アーキテクチャの観点から見ると、SPACE モデルは、エンコーダー (3 層のグラフ アテンション ネットワーク)、近接グラフ デコーダー、および遺伝子発現デコーダーの 3 つの部分で構成されます。次の図は、モデルの全体的なフレームワークを示しています。
性能評価
※SPACEは、STデータセットの空間情報に基づいて、生物学的に異なる空間情報を持つ細胞種を識別することができます。
* SPACE は、ST データから空間的に有益な細胞タイプを区別するために現在利用可能なツールよりも優れています。

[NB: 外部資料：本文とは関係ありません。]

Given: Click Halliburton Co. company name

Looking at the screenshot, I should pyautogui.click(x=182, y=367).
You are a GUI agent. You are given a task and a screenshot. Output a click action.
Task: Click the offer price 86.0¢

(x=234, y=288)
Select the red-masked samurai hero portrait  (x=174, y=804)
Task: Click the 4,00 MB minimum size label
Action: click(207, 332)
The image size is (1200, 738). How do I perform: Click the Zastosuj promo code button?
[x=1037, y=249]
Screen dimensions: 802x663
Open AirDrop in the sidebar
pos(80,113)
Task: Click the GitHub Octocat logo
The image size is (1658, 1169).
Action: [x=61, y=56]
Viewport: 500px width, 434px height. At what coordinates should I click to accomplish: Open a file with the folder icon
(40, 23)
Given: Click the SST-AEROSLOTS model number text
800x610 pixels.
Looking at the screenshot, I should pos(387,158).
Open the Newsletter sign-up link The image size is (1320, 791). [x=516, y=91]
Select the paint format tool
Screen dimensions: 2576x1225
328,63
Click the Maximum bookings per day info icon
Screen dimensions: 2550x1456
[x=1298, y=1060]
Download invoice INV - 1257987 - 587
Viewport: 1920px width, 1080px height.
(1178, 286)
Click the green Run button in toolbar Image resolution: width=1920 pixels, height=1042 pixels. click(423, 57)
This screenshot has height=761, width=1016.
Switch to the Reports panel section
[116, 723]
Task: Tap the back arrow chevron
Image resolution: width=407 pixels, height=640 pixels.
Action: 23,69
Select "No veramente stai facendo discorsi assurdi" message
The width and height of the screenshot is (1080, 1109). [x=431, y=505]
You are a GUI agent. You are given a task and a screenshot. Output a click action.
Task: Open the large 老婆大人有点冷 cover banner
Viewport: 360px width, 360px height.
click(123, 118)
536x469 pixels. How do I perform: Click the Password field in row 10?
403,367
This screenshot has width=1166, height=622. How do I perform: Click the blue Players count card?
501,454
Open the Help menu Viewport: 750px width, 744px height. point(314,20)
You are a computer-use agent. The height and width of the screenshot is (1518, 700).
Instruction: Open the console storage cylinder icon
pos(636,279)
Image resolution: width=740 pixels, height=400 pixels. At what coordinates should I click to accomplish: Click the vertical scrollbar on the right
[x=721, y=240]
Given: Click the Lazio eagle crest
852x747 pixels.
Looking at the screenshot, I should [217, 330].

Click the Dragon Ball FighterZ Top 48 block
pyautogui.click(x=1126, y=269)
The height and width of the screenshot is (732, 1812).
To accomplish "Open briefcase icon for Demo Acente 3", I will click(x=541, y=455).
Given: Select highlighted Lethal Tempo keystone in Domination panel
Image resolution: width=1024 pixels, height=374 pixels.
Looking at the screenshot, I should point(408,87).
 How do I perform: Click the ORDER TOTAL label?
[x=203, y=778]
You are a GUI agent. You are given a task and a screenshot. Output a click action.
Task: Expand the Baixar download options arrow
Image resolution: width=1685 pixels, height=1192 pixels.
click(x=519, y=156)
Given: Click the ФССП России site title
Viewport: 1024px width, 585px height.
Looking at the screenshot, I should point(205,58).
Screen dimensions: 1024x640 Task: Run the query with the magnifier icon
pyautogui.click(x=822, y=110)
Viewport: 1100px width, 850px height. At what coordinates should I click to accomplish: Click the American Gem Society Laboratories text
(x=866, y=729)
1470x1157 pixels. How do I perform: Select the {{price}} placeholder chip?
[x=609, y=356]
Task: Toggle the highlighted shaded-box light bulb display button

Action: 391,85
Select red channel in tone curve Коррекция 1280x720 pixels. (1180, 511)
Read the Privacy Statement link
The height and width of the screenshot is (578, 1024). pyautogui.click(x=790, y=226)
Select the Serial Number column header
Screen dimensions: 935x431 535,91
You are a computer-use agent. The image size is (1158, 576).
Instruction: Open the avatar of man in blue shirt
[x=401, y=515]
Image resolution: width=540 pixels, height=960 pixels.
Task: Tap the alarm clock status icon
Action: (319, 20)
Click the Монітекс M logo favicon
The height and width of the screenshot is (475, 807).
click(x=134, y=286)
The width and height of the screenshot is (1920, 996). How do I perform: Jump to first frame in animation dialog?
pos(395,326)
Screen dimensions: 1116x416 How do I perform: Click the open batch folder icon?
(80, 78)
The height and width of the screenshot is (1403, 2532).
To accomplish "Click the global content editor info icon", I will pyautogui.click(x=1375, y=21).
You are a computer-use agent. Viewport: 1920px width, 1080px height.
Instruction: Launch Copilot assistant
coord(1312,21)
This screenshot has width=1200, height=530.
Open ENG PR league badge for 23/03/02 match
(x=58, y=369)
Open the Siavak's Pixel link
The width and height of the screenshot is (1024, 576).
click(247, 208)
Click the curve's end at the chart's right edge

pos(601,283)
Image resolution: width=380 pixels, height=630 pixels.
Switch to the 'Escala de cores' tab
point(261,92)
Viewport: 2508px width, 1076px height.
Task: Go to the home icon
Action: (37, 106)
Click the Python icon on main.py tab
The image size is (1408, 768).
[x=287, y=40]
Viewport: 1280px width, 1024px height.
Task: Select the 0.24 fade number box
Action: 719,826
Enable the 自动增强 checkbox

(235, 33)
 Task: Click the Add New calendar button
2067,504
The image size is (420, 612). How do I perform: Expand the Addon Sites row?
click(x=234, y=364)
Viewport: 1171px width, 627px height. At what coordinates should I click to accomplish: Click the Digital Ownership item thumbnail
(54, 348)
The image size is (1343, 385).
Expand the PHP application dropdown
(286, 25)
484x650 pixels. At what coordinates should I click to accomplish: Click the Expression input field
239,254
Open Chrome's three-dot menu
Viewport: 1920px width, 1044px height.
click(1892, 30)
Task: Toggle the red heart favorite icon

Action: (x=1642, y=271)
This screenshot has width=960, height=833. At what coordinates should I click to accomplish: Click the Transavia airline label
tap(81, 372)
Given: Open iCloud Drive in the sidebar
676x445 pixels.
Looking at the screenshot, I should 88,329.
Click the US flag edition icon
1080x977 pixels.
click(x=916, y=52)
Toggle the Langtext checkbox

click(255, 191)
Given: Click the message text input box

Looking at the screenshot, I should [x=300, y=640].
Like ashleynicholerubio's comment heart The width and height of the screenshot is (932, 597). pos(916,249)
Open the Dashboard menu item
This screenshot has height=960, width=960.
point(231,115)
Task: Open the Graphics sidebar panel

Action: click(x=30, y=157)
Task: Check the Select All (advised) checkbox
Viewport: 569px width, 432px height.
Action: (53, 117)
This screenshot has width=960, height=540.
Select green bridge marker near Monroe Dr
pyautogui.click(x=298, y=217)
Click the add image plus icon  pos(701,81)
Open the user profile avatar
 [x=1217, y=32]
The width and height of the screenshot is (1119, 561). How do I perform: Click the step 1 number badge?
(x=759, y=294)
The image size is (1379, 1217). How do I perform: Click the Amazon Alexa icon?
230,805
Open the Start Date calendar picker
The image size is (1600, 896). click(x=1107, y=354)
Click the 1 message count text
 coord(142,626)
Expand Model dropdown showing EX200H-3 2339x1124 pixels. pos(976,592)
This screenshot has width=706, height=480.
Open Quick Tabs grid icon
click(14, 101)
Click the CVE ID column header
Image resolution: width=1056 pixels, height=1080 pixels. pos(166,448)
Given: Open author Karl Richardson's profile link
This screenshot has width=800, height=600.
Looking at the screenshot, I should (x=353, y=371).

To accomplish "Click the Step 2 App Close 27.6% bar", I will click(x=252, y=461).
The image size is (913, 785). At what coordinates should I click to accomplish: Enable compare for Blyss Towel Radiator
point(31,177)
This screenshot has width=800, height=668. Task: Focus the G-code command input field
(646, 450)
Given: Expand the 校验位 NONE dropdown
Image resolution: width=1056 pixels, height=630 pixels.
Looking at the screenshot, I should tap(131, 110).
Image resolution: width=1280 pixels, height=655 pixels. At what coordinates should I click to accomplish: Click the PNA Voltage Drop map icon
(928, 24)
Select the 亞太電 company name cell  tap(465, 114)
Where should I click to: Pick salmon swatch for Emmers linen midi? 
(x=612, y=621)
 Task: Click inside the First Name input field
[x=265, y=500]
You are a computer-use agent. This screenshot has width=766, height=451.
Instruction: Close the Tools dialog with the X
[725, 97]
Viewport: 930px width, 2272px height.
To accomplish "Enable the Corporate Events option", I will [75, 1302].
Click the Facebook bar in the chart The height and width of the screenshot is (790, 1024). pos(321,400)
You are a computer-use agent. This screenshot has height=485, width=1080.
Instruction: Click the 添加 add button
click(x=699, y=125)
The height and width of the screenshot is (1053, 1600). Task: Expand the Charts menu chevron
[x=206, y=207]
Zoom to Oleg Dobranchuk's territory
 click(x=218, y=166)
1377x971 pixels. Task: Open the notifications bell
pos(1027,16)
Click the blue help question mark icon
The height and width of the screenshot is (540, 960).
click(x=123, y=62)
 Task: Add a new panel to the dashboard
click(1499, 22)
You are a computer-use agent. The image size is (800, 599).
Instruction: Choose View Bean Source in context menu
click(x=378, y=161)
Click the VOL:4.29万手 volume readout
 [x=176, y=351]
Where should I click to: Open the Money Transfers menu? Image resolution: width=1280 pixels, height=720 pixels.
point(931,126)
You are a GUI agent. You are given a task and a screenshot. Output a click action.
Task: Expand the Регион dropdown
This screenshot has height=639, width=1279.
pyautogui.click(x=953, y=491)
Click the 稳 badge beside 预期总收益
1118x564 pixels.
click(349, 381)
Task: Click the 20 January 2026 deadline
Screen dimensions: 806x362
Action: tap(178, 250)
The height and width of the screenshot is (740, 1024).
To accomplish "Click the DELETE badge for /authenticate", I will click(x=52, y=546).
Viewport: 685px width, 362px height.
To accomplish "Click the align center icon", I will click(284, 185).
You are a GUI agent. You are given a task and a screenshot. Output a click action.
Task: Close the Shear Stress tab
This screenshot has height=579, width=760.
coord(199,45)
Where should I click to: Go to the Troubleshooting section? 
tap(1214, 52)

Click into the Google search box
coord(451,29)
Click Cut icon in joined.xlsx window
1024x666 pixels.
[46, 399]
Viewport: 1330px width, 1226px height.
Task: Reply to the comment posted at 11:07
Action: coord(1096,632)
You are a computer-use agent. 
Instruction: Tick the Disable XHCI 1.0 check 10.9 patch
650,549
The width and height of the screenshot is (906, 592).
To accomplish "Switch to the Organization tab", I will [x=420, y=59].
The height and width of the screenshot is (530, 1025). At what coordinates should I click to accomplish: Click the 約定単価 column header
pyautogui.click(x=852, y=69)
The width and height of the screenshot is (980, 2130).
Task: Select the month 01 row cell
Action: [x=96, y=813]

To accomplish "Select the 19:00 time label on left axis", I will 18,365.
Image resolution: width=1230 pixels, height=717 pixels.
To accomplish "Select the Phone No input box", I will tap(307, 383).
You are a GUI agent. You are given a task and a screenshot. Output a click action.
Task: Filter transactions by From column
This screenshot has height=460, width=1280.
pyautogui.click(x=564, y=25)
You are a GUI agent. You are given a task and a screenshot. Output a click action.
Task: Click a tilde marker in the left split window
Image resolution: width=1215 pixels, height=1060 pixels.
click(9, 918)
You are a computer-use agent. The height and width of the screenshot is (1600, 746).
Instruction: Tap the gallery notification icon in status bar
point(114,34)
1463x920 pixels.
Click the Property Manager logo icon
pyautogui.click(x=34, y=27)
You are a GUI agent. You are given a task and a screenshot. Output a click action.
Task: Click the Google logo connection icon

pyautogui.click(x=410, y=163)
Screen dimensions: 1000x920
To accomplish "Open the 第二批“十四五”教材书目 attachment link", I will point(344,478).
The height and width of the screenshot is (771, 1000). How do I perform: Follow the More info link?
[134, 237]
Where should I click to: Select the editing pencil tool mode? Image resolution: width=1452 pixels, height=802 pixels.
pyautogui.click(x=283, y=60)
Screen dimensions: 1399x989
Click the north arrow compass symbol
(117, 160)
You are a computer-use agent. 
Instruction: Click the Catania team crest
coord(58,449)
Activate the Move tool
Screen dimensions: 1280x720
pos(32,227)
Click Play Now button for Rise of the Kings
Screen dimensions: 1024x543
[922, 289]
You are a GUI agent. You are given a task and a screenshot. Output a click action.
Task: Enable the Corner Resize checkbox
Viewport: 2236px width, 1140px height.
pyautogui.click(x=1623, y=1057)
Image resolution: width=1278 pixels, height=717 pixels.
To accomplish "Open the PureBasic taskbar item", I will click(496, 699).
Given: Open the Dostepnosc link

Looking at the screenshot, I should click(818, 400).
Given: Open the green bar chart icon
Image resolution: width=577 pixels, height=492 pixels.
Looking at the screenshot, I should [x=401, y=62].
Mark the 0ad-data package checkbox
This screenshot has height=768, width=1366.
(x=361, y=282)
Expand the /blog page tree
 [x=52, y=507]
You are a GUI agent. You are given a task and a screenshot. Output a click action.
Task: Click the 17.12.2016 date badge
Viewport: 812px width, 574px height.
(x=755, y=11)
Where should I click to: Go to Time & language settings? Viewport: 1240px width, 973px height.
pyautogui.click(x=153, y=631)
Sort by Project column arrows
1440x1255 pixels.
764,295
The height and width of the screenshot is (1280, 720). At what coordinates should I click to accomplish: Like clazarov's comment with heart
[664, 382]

* SPACE は、モジュールの発見を整理する点で最先端のツールを上回ります。
清華大学張強峰研究室
Zhang Qiangfeng の研究室は清華大学生命科学部に所属しており、清華大学と北京大学の生命科学共同センターおよび北京構造生物学先端イノベーションセンターの重要な構成要素でもあります。
研究室では、構造生物学、ゲノミクス、機械学習、ビッグデータ解析などの学際的な分野に焦点を当て、構造生物学とシステム生物学の融合、計算と実験を組み合わせた手法の開発と利用、生物学の解釈を主な研究方向としています。高分子(タンパク質、RNA、DNAなど)の構造と機能の関係、相互作用ネットワークの再構築、タンパク質やRNAの構造変化と高分子相互作用の異常に関連する複雑な疾患(がんや感染症など)の発症メカニズムの解明そして考えられる治療法。
この研究室には、研究者の最先端研究を推進するための独自のタンパク質および RNA 構造モデリング、次世代シーケンシングに基づく RNA 構造測定、ハイスループットの RNA-タンパク質相互作用検出技術、強力なコンピューティングおよび実験プラットフォームが備わっています。
AI4S ライブ シリーズを紹介します
HyperAI (hyper.ai) は、データサイエンス分野における中国最大の検索エンジンであり、AI for Science の最新の科学研究成果に焦点を当て、Nature や Science などのトップジャーナルの学術論文をリアルタイムで追跡しています。これまでに 100 件を超える AI for Science 論文の解釈を行っています。
さらに、中国で唯一の AI for Science オープンソース プロジェクト awesome-ai4s も運営しています。
* プロジェクトアドレス:
https://github.com/hyperai/awesome-ai4s
AI4S の普遍化をさらに促進し、学術機関の科学研究成果の普及障壁をさらに引き下げ、より幅広い業界の研究者、技術愛好家、産業界と共有するために、HyperAI は「Meet AI4S」ビデオ コラムを企画しました。 AI に深く関わっている人々を招待し、科学研究分野の研究者や関連部門を招待し、研究結果や方法論的アイデアをビデオの形式で共有し、科学研究の進歩の過程で AI 科学が直面する機会と課題について共同で議論します。 AI for Science の科学的普及と普及を促進します。